> _TASK DETAILS_
Reproduce, word for word, everything in the entries from the line containing "You are a GUI" down to the line containing "Where should I", including both of those lines. Leave the pictures out of your answer.

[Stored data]
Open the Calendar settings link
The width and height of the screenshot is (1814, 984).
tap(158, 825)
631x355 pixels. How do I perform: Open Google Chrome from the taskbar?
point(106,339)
...
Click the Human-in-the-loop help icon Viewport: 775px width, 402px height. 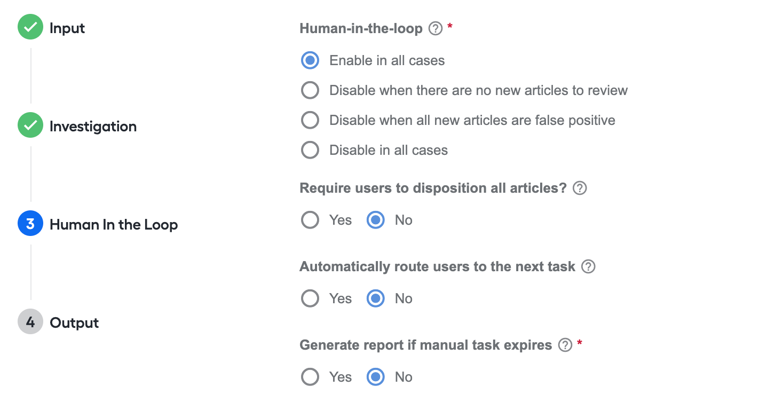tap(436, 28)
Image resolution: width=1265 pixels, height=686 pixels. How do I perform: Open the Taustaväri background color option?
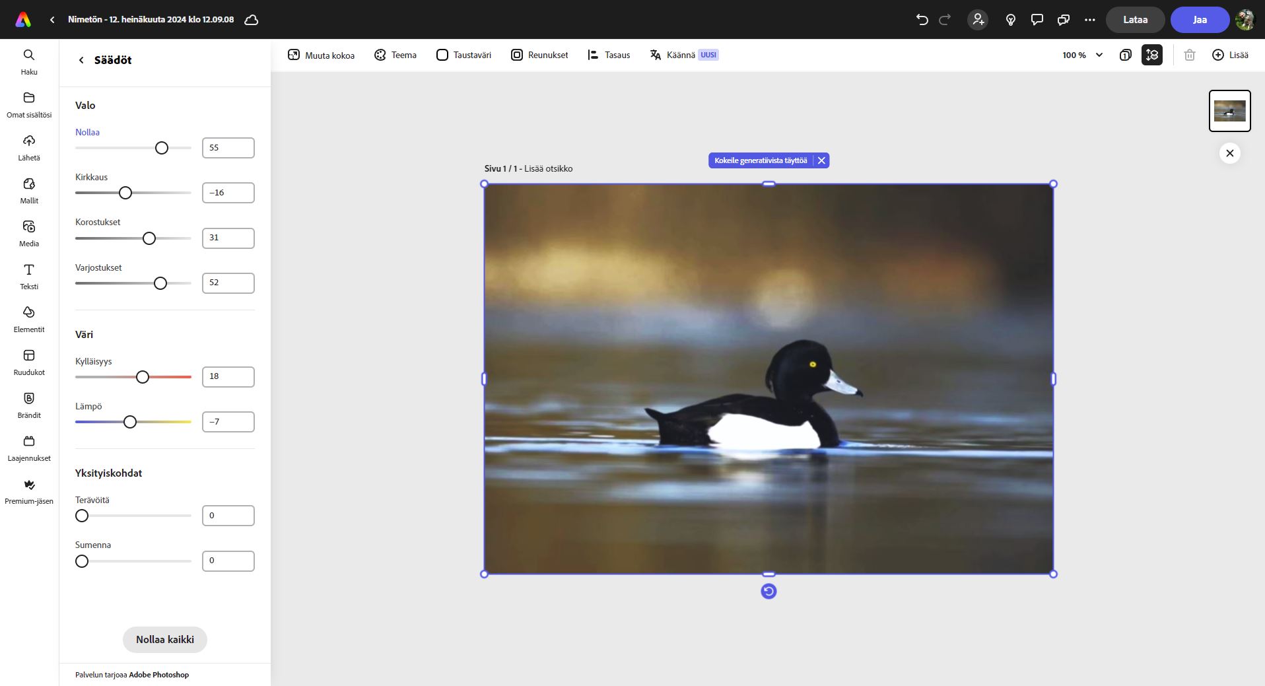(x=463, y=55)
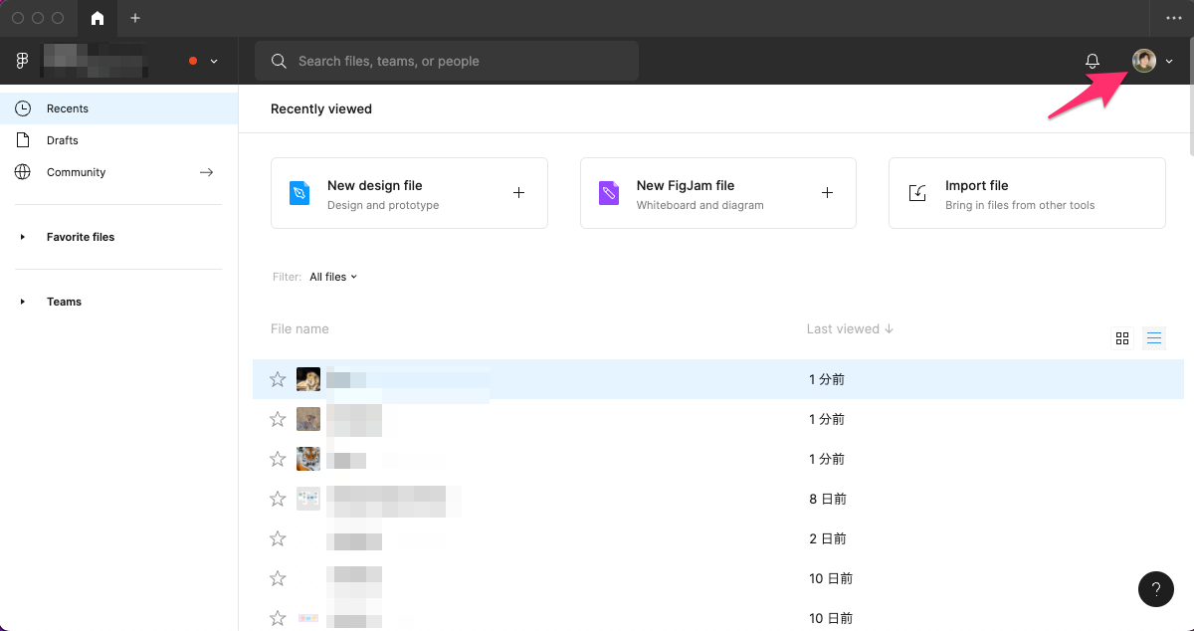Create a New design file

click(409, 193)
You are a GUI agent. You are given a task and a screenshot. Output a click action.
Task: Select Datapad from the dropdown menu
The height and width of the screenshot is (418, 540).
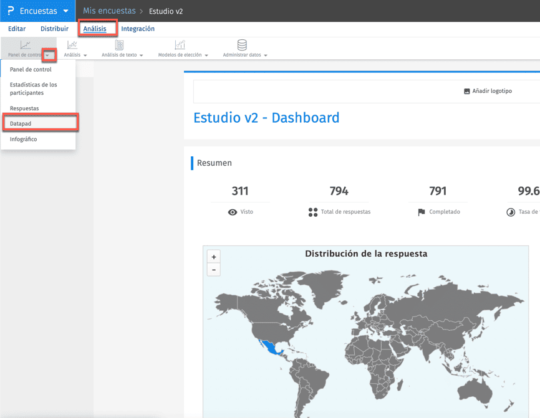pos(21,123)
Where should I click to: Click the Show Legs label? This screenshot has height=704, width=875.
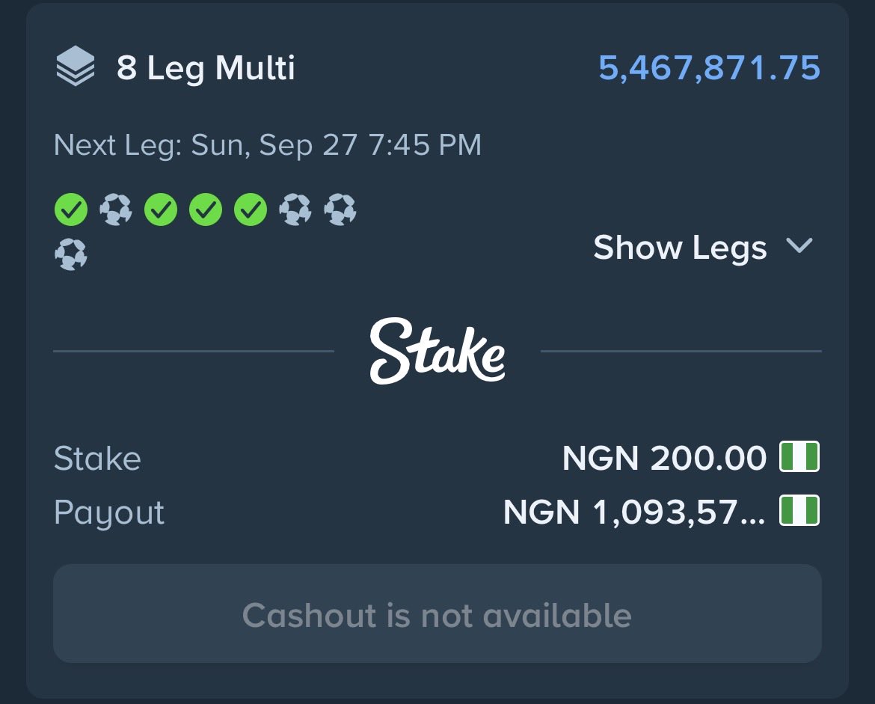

> _FULL OUTPUT_
You are a GUI agent. You are given a task and a screenshot. Output a click action.
Task: Select Datapad from the dropdown menu
The height and width of the screenshot is (418, 540).
pos(21,123)
Where should I click to: Click the Show Legs label? This screenshot has height=704, width=875.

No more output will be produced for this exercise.